Exercise task:
Rewrite in full every line of the material from its beginning through the line containing "[button] (314, 658)", inclusive, adjusting each coordinate by -82. Include only those lines.

Supplied information:
————————
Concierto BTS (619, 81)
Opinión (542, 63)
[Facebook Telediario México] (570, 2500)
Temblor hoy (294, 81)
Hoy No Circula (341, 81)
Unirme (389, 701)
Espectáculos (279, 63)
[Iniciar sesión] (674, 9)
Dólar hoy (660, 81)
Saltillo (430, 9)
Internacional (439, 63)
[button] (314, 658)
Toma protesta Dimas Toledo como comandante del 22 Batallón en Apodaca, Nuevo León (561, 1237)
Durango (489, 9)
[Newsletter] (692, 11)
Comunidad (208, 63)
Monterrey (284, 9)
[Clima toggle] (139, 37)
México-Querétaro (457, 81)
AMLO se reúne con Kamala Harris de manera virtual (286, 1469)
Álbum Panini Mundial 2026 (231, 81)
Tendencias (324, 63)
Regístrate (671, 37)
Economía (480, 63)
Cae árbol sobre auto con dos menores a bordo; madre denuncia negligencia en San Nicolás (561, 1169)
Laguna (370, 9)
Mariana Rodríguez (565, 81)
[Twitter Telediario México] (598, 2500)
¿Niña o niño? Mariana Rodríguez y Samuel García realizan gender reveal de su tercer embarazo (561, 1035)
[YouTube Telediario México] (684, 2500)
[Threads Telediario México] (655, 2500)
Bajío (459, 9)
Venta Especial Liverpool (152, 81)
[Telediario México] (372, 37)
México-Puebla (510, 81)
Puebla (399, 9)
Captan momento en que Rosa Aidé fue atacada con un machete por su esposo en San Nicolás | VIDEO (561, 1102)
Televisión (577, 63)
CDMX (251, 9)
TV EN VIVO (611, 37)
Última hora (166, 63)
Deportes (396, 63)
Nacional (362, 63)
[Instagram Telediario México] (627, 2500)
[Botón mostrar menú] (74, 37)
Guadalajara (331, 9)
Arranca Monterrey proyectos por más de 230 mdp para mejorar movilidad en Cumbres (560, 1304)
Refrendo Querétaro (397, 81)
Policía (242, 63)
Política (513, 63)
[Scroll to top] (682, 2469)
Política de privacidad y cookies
————————
Exercise result:
Concierto BTS (537, -1)
Opinión (460, -19)
[Facebook Telediario México] (488, 2418)
Temblor hoy (212, -1)
Hoy No Circula (259, -1)
Unirme (307, 619)
Espectáculos (197, -19)
[Iniciar sesión] (592, -73)
Dólar hoy (578, -1)
Saltillo (348, -73)
Internacional (357, -19)
[button] (232, 576)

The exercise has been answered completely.